- [Task brief]
Rewrite all of the data below, changing every "screenshot" to "image" and leaving everything else unchanged. Leave the pictures out.

++++++++

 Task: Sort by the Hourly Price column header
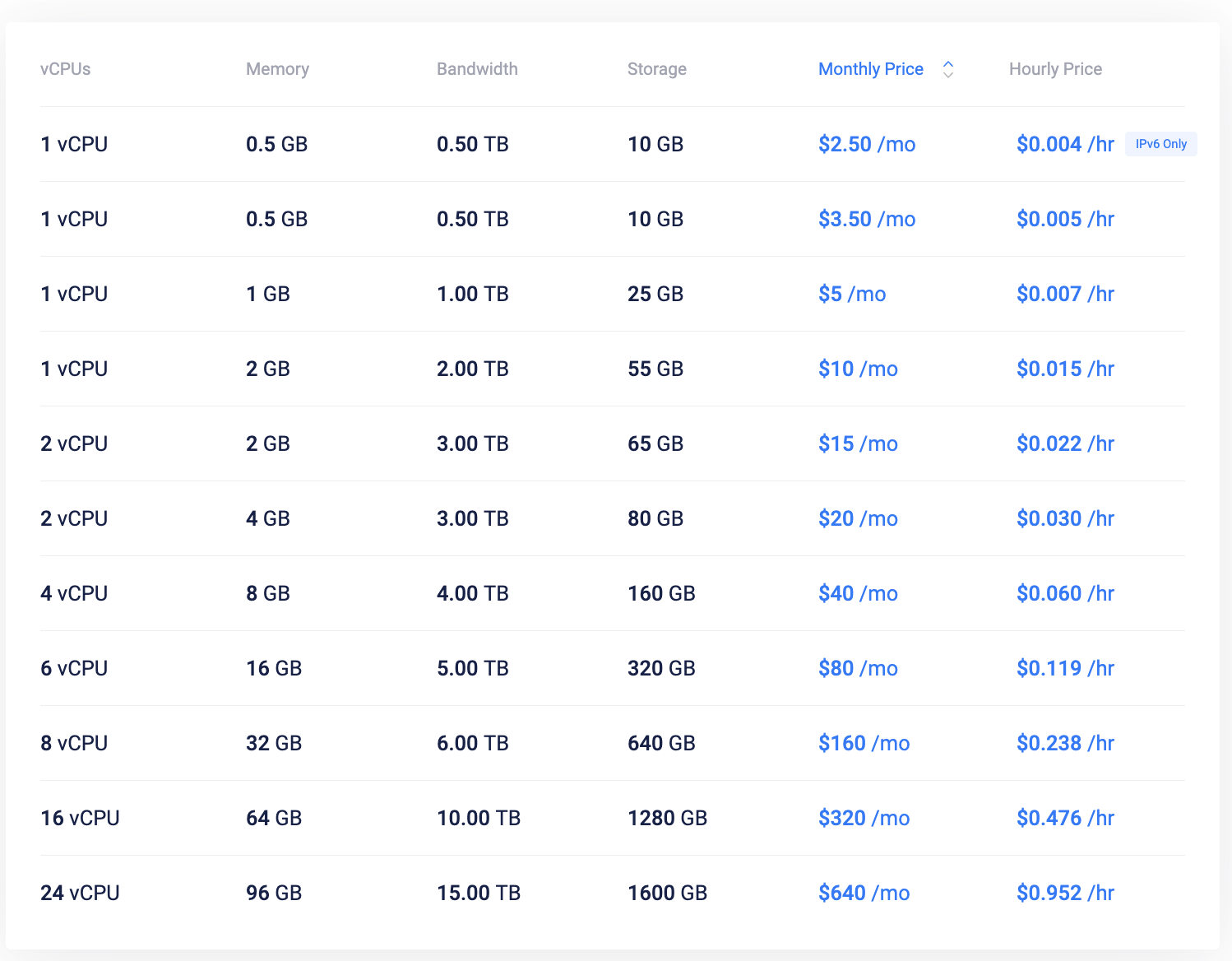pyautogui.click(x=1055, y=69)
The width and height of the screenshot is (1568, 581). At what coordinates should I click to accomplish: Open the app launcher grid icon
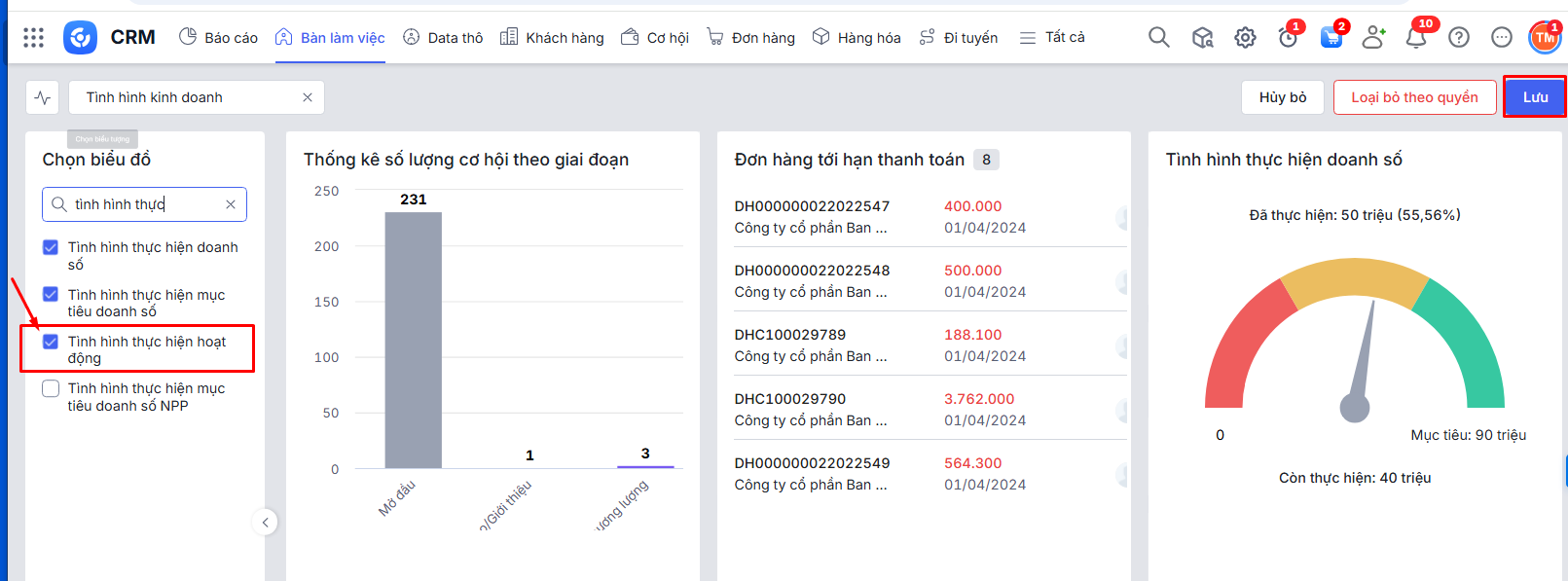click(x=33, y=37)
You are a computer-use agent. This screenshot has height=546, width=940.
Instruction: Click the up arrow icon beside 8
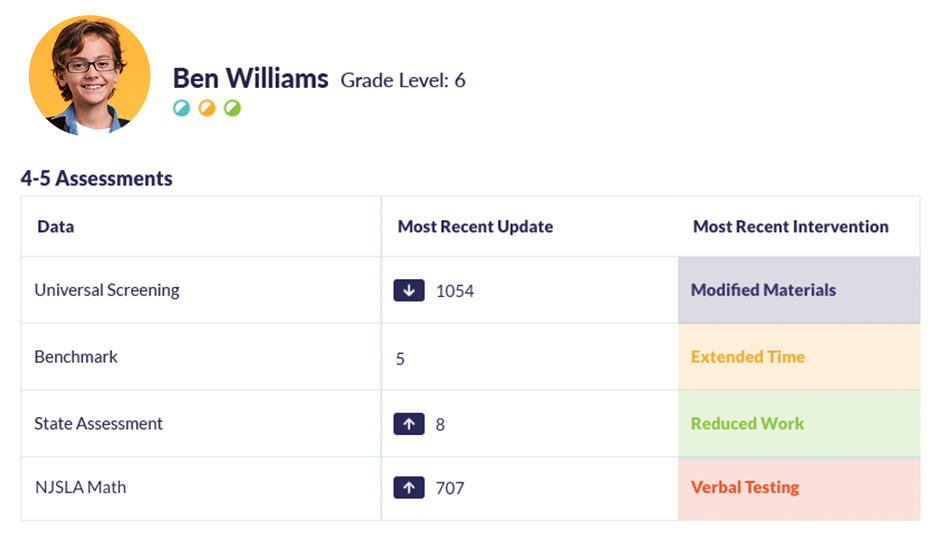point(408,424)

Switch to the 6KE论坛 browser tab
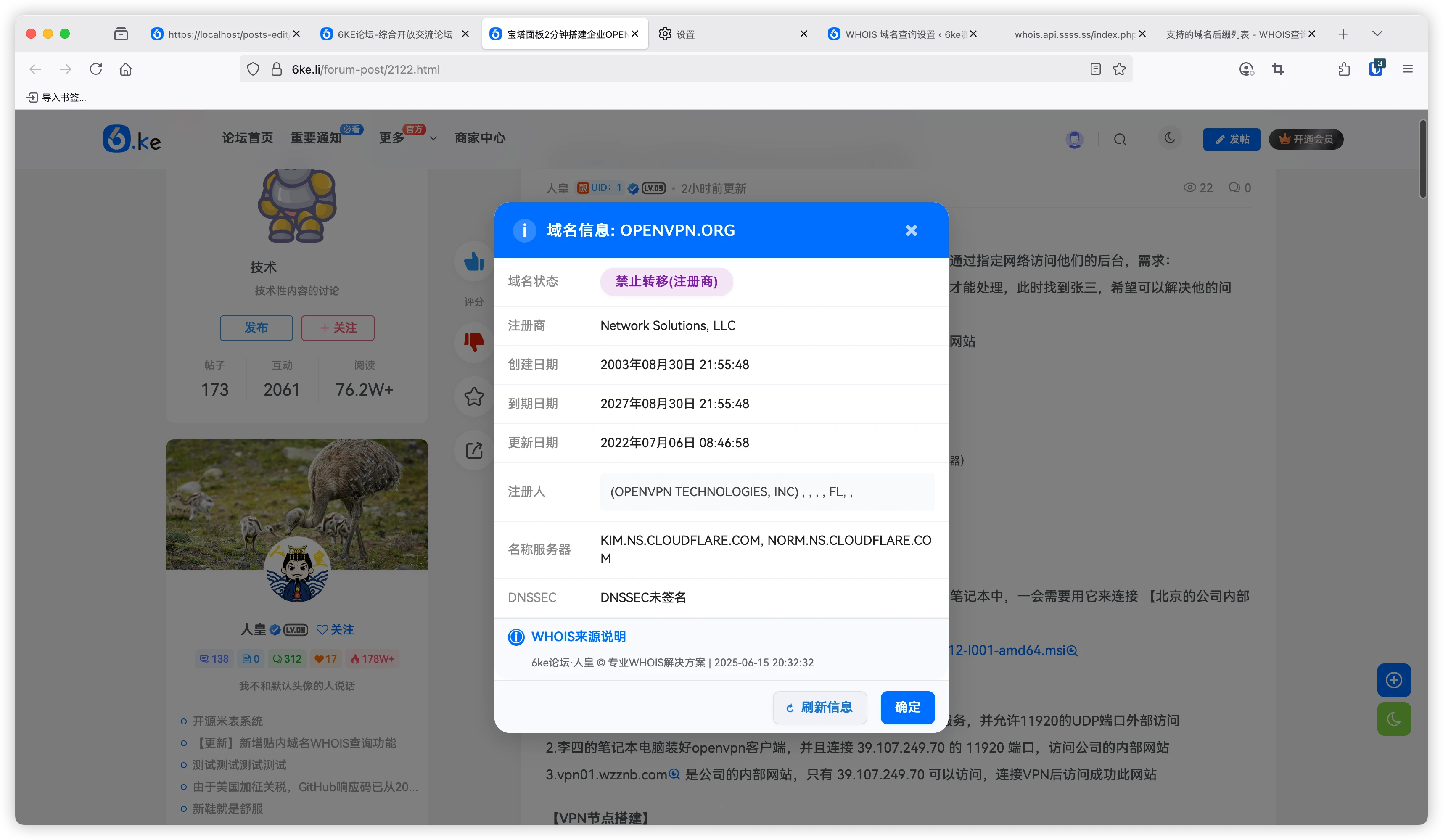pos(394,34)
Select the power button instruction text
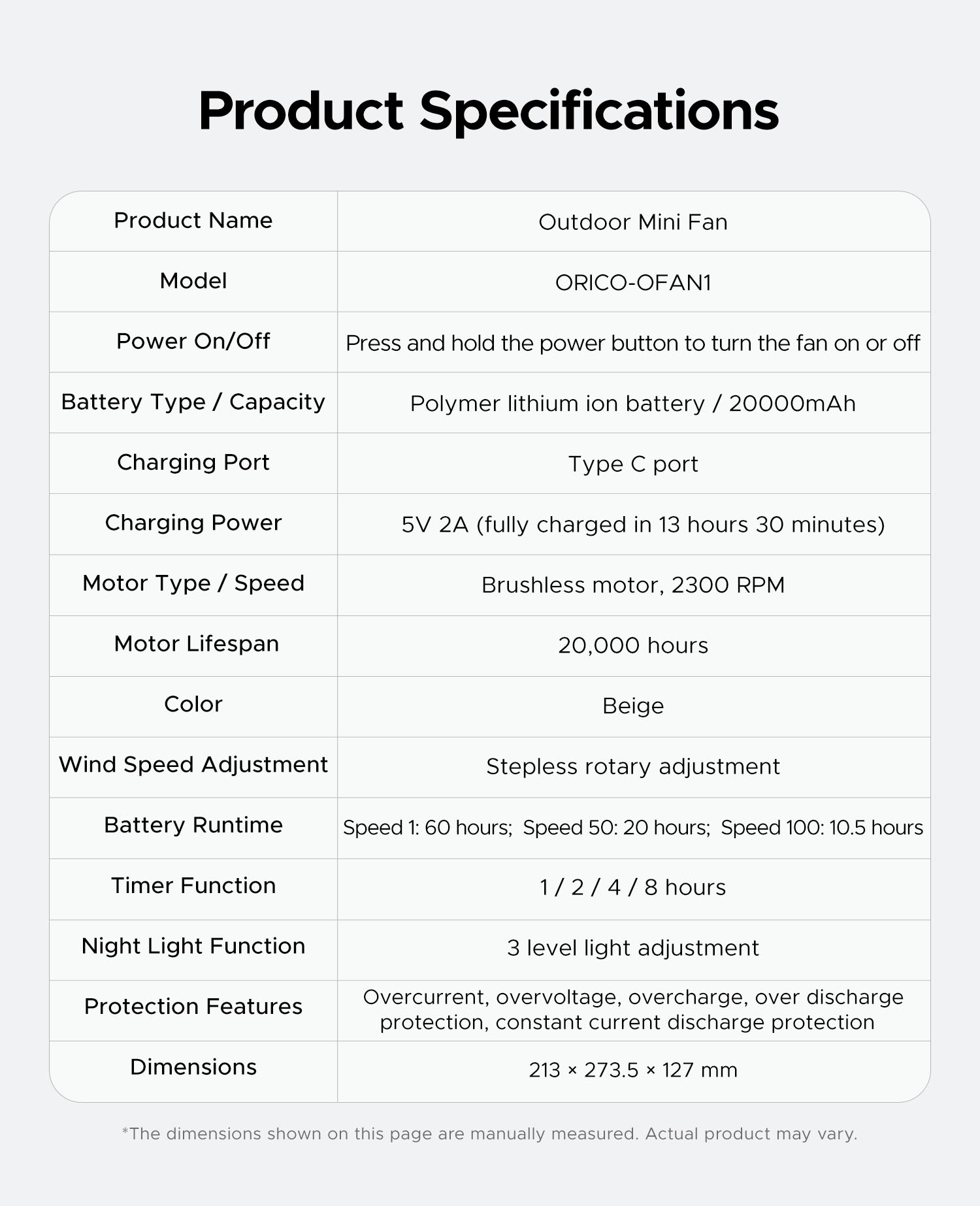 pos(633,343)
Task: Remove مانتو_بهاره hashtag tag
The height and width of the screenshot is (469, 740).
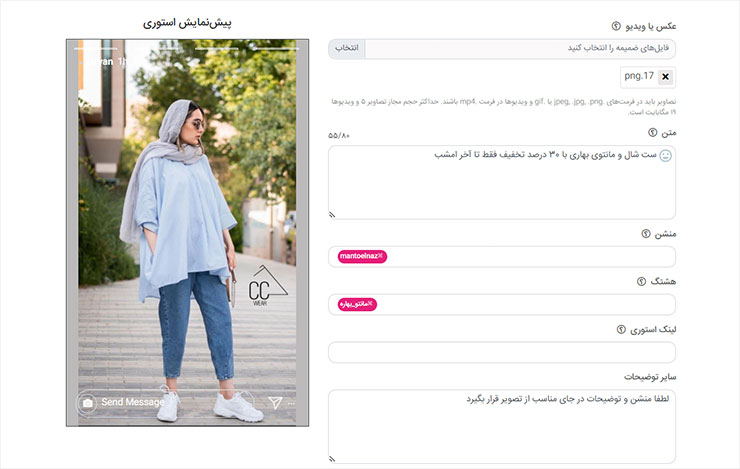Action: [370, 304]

++++++++

- [Answer to this problem]
 Task: Sort by the Hourly Price column header
pyautogui.click(x=1055, y=69)
The width and height of the image is (1568, 581). At what coordinates should I click to accomplish: Open the app launcher grid icon
click(x=33, y=37)
You are a computer-use agent. This image has height=546, width=940.
Instruction: Click the up arrow icon beside 8
point(408,424)

Switch to the 6KE论坛 browser tab
pos(394,34)
Select the power button instruction text
 pos(633,343)
Task: Remove مانتو_بهاره hashtag tag
The height and width of the image is (469, 740).
Action: [370, 304]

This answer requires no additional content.